Holding a glass of water in my hands, I stood at the kitchen window staring out at the yard. Before I realized it, I was smiling. I had remembered something new: Hugh saying we should plant pumpkins and sunflowers out there because they were the clowns of the flower kingdom. How could you not laugh at a pumpkin? How could sunflowers not make you smile? I drank some water and felt it cool down my throat. I put the glass against my forehead and rubbed it back and forth. The telephone rang and I closed my eyes. Who would it be this time? What on earth could I say to them? Leave me alone. Can’t you all just leave me alone now? I opened my eyes again.

Standing twenty feet away across the yard were Hugh and the little boy I had seen the first time we visited the house. The phone rang again. Hugh looked exactly as he had the day he died. He was dressed in the same clothes—dark slacks, white shirt, the blue tweed sport jacket from Ireland he liked so much. The phone kept ringing.

Over that noise, I heard something tapping. I didn’t recognize what until I looked down and saw my shaking hand. The water glass rat-a-tatted against the metal sink.

The little boy turned around and knelt down. The answering machine clicked on. I heard my calm voice say the old message: “We’re out now, but please leave a message…”

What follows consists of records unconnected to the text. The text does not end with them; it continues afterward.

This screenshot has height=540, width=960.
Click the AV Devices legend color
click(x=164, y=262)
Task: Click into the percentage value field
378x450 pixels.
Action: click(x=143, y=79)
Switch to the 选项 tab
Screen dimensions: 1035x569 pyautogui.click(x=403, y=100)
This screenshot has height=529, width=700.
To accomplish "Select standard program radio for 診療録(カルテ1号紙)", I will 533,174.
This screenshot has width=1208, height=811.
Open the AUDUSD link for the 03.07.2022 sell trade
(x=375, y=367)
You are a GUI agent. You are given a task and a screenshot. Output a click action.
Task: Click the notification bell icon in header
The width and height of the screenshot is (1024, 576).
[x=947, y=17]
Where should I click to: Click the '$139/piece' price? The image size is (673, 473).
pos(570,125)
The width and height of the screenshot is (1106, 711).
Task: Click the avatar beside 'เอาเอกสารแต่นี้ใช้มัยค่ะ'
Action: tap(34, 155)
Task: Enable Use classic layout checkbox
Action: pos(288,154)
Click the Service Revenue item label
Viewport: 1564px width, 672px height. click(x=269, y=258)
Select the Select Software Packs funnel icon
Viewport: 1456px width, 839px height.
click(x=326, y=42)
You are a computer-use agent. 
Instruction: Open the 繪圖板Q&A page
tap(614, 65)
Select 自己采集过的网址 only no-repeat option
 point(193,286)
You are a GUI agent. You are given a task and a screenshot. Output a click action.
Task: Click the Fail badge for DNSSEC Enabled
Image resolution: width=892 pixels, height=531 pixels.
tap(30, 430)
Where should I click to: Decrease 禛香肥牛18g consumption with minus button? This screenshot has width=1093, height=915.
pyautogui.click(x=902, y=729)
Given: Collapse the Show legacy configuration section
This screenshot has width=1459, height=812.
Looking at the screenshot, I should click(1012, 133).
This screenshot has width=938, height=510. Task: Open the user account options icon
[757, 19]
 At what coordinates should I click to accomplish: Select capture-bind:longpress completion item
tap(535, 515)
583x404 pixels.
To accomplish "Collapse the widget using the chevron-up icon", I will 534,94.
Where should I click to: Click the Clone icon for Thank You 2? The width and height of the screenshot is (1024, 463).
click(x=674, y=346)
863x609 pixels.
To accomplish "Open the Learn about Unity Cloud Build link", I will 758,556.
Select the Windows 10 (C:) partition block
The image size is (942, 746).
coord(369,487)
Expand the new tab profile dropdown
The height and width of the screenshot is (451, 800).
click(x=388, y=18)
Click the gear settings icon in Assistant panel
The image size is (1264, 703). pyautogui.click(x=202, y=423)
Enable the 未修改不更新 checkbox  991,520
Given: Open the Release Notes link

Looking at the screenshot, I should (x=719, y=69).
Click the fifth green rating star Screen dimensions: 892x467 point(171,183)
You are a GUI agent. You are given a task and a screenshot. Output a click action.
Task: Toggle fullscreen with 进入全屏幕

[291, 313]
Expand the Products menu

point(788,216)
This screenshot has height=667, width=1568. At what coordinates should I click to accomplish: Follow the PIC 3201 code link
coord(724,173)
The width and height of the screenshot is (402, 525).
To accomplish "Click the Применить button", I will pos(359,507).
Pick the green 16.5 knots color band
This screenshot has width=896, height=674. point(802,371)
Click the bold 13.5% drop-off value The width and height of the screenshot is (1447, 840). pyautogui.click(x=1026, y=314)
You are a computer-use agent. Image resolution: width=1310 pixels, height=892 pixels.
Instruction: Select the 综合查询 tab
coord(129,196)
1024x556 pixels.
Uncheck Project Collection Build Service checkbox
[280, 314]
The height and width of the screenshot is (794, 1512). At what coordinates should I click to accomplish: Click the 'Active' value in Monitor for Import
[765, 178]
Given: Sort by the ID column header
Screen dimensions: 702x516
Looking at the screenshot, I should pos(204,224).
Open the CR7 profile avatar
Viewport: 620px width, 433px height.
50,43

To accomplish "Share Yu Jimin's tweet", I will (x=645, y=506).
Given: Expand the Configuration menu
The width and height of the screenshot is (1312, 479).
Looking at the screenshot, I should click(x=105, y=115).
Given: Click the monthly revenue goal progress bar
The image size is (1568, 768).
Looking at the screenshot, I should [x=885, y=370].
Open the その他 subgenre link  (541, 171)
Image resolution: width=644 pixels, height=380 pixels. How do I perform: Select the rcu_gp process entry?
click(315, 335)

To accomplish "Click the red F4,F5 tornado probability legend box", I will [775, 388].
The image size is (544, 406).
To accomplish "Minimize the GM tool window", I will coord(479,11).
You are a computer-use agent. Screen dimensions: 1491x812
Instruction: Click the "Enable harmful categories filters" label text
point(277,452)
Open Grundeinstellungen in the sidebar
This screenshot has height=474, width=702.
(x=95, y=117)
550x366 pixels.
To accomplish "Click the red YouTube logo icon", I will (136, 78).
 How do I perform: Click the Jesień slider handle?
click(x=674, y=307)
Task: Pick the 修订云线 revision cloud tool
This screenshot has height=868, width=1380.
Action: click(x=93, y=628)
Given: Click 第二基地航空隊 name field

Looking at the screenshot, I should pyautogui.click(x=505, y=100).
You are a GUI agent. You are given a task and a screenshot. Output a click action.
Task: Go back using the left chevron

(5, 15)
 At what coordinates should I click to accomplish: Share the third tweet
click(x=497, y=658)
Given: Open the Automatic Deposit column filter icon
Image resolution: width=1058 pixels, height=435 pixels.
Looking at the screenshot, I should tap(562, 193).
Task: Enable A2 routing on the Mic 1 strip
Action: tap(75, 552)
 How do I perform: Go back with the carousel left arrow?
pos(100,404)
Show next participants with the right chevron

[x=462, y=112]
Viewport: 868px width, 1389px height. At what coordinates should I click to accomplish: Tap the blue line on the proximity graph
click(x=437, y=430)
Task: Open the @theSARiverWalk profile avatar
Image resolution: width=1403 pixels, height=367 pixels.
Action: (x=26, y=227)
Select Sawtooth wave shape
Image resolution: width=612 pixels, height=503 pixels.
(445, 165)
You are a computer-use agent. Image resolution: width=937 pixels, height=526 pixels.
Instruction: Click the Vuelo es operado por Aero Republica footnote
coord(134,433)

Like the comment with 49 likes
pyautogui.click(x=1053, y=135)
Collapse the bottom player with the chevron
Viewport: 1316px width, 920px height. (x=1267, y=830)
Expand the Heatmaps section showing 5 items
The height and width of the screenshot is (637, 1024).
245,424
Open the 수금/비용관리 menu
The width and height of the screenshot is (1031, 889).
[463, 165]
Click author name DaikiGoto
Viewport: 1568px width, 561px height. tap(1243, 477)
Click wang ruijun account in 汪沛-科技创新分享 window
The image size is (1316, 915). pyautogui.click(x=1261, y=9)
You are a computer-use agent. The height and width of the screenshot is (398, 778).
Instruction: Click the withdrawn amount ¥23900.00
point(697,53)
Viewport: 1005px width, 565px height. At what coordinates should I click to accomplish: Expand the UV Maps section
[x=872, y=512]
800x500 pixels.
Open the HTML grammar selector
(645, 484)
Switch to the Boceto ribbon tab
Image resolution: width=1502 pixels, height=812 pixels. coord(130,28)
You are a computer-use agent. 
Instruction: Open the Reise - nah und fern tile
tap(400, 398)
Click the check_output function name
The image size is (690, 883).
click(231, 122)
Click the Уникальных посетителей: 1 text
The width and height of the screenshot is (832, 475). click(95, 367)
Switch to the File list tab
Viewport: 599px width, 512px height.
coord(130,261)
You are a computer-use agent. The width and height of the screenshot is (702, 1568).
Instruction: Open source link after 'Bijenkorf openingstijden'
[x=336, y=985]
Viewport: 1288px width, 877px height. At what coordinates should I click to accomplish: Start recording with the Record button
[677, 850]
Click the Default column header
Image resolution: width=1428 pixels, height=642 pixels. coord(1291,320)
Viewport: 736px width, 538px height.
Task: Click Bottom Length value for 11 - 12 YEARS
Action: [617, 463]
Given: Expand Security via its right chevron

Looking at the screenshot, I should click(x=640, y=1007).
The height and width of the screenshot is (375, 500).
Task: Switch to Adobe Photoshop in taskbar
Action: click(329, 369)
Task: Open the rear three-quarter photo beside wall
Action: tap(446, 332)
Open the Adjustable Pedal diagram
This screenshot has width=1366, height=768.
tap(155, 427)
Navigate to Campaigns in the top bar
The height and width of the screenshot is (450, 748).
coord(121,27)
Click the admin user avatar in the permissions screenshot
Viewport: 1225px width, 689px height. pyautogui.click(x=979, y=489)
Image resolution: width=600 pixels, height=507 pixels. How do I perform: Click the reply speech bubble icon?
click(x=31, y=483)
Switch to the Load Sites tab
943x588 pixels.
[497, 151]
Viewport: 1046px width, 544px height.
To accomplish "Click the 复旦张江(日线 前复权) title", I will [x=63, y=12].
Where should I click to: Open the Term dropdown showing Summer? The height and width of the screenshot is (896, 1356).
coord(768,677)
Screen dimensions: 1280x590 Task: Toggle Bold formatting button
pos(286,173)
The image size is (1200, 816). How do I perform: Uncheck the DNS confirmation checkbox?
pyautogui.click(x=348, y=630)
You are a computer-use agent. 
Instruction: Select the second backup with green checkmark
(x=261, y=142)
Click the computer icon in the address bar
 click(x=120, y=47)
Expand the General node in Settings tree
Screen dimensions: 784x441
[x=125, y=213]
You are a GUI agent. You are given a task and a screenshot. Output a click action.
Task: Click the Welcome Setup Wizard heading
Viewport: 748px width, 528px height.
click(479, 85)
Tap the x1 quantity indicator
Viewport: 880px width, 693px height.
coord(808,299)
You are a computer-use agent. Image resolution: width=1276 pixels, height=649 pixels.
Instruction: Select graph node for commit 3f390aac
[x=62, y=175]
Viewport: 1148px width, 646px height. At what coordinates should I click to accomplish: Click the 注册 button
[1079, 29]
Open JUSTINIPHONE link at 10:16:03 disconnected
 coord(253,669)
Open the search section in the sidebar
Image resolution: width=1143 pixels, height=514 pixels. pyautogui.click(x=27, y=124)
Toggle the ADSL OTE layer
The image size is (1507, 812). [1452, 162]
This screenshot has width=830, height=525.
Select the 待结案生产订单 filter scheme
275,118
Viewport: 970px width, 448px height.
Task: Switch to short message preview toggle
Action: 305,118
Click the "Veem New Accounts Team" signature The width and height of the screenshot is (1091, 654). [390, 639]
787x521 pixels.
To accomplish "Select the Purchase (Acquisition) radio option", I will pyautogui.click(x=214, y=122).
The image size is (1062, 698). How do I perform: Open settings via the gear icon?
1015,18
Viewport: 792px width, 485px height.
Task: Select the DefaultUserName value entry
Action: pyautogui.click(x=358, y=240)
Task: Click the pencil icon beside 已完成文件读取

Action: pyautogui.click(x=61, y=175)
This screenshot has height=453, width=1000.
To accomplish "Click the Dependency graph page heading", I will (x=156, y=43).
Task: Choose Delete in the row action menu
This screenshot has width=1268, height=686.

Barely able to control my shaking hands, I slid the window up and called Hugh’s name. Called it, cried it, whispered—I don’t know how it came out. He looked at me and gave a small breezy wave, as if I were calling him for lunch and he’d come in a minute. But he had heard me! And he was really there! But he was dead. But there he was.

I was so amazed, so riveted, that I didn’t notice what the boy was doing. Didn’t see him pick up the stone and throw it.

It hit me in the face. I grunted and staggered back. Hands over my eyes, warm blood already gushing over my fingers. Stepping on something, I twisted my ankle hard and fell down. I tried to put out a hand to stop the fall. But it was so slick with blood that as soon as it touched the floor, it skidded sideways. My head hit with a loud thud.